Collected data
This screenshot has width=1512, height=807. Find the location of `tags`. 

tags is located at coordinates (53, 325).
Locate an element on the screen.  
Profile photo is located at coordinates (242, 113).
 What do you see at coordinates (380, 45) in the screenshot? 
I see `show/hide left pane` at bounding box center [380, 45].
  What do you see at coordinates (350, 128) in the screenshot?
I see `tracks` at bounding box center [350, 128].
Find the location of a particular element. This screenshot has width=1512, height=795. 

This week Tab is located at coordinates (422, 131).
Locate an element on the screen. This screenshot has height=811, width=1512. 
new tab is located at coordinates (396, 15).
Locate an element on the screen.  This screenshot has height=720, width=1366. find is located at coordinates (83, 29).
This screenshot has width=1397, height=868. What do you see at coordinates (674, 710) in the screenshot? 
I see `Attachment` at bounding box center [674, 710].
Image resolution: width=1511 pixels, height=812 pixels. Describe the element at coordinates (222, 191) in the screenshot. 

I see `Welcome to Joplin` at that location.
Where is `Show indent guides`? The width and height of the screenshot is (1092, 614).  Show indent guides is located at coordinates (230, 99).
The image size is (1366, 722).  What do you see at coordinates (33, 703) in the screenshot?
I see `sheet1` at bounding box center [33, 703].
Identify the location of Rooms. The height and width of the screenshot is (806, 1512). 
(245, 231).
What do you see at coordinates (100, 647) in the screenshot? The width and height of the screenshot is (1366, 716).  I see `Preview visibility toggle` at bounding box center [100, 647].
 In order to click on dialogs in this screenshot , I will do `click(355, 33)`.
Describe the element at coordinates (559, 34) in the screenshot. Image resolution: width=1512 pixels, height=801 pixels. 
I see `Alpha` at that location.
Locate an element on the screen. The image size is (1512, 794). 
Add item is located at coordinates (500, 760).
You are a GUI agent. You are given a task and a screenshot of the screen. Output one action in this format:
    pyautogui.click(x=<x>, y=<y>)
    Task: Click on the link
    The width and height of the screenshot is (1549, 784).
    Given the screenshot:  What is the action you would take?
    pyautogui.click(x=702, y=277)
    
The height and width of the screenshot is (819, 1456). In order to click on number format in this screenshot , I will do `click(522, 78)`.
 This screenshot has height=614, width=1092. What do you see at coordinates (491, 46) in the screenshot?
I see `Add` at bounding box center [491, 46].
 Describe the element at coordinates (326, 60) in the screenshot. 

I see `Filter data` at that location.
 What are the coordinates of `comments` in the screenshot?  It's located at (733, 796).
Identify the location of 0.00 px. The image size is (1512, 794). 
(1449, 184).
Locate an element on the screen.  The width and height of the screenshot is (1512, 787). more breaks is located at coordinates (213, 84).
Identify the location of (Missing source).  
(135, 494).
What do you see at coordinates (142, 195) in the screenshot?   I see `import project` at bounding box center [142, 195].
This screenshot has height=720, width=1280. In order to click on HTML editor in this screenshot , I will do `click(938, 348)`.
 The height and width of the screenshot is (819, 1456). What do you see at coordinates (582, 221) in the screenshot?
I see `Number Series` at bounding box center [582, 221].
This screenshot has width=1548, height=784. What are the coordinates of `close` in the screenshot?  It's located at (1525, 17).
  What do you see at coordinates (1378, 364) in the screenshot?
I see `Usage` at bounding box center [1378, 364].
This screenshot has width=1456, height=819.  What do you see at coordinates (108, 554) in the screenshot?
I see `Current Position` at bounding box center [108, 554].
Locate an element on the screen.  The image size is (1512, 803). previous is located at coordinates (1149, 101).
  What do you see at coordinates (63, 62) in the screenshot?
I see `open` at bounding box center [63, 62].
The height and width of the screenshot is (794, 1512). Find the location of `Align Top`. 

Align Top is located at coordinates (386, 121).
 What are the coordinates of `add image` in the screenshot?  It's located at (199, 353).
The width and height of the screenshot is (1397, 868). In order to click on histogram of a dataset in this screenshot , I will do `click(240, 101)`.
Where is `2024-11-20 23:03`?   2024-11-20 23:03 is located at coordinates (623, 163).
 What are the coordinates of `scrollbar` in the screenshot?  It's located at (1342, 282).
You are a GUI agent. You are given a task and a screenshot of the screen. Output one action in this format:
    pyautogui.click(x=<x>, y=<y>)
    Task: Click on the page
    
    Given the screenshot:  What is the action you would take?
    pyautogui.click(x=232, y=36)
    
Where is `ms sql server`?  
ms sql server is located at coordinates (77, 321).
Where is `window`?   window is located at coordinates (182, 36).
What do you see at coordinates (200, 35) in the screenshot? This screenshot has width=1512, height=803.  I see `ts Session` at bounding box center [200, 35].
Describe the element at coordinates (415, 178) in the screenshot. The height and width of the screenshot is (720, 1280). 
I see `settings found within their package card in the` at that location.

• Directions for this task:
Quote every one of the lines above word for word, with nothing changed.

• Response below:
This screenshot has width=1512, height=807. Find the location of `tags`. 

tags is located at coordinates (53, 325).
Locate an element on the screen.  
Profile photo is located at coordinates (242, 113).
 What do you see at coordinates (380, 45) in the screenshot? 
I see `show/hide left pane` at bounding box center [380, 45].
  What do you see at coordinates (350, 128) in the screenshot?
I see `tracks` at bounding box center [350, 128].
Find the location of a particular element. This screenshot has width=1512, height=795. 

This week Tab is located at coordinates (422, 131).
Locate an element on the screen. This screenshot has height=811, width=1512. 
new tab is located at coordinates (396, 15).
Locate an element on the screen.  This screenshot has height=720, width=1366. find is located at coordinates (83, 29).
This screenshot has width=1397, height=868. What do you see at coordinates (674, 710) in the screenshot? 
I see `Attachment` at bounding box center [674, 710].
Image resolution: width=1511 pixels, height=812 pixels. Describe the element at coordinates (222, 191) in the screenshot. 

I see `Welcome to Joplin` at that location.
Where is `Show indent guides`? The width and height of the screenshot is (1092, 614).  Show indent guides is located at coordinates (230, 99).
The image size is (1366, 722).  What do you see at coordinates (33, 703) in the screenshot?
I see `sheet1` at bounding box center [33, 703].
Identify the location of Rooms. The height and width of the screenshot is (806, 1512). 
(245, 231).
What do you see at coordinates (100, 647) in the screenshot? The width and height of the screenshot is (1366, 716).  I see `Preview visibility toggle` at bounding box center [100, 647].
 In order to click on dialogs in this screenshot , I will do `click(355, 33)`.
Describe the element at coordinates (559, 34) in the screenshot. Image resolution: width=1512 pixels, height=801 pixels. 
I see `Alpha` at that location.
Locate an element on the screen. The image size is (1512, 794). 
Add item is located at coordinates (500, 760).
You are a GUI agent. You are given a task and a screenshot of the screen. Output one action in this format:
    pyautogui.click(x=<x>, y=<y>)
    Task: Click on the link
    The width and height of the screenshot is (1549, 784).
    Given the screenshot:  What is the action you would take?
    pyautogui.click(x=702, y=277)
    
The height and width of the screenshot is (819, 1456). In order to click on number format in this screenshot , I will do `click(522, 78)`.
 This screenshot has height=614, width=1092. What do you see at coordinates (491, 46) in the screenshot?
I see `Add` at bounding box center [491, 46].
 Describe the element at coordinates (326, 60) in the screenshot. 

I see `Filter data` at that location.
 What are the coordinates of `comments` in the screenshot?  It's located at (733, 796).
Identify the location of 0.00 px. The image size is (1512, 794). 
(1449, 184).
Locate an element on the screen.  The width and height of the screenshot is (1512, 787). more breaks is located at coordinates (213, 84).
Identify the location of (Missing source).  
(135, 494).
What do you see at coordinates (142, 195) in the screenshot?   I see `import project` at bounding box center [142, 195].
This screenshot has height=720, width=1280. In order to click on HTML editor in this screenshot , I will do `click(938, 348)`.
 The height and width of the screenshot is (819, 1456). What do you see at coordinates (582, 221) in the screenshot?
I see `Number Series` at bounding box center [582, 221].
This screenshot has width=1548, height=784. What are the coordinates of `close` in the screenshot?  It's located at (1525, 17).
  What do you see at coordinates (1378, 364) in the screenshot?
I see `Usage` at bounding box center [1378, 364].
This screenshot has width=1456, height=819.  What do you see at coordinates (108, 554) in the screenshot?
I see `Current Position` at bounding box center [108, 554].
Locate an element on the screen.  The image size is (1512, 803). previous is located at coordinates (1149, 101).
  What do you see at coordinates (63, 62) in the screenshot?
I see `open` at bounding box center [63, 62].
The height and width of the screenshot is (794, 1512). Find the location of `Align Top`. 

Align Top is located at coordinates (386, 121).
 What are the coordinates of `add image` in the screenshot?  It's located at (199, 353).
The width and height of the screenshot is (1397, 868). In order to click on histogram of a dataset in this screenshot , I will do `click(240, 101)`.
Where is `2024-11-20 23:03`?   2024-11-20 23:03 is located at coordinates (623, 163).
 What are the coordinates of `scrollbar` in the screenshot?  It's located at (1342, 282).
You are a GUI agent. You are given a task and a screenshot of the screen. Output one action in this format:
    pyautogui.click(x=<x>, y=<y>)
    Task: Click on the page
    
    Given the screenshot:  What is the action you would take?
    pyautogui.click(x=232, y=36)
    
Where is `ms sql server`?  
ms sql server is located at coordinates (77, 321).
Where is `window`?   window is located at coordinates (182, 36).
What do you see at coordinates (200, 35) in the screenshot? This screenshot has width=1512, height=803.  I see `ts Session` at bounding box center [200, 35].
Describe the element at coordinates (415, 178) in the screenshot. The height and width of the screenshot is (720, 1280). 
I see `settings found within their package card in the` at that location.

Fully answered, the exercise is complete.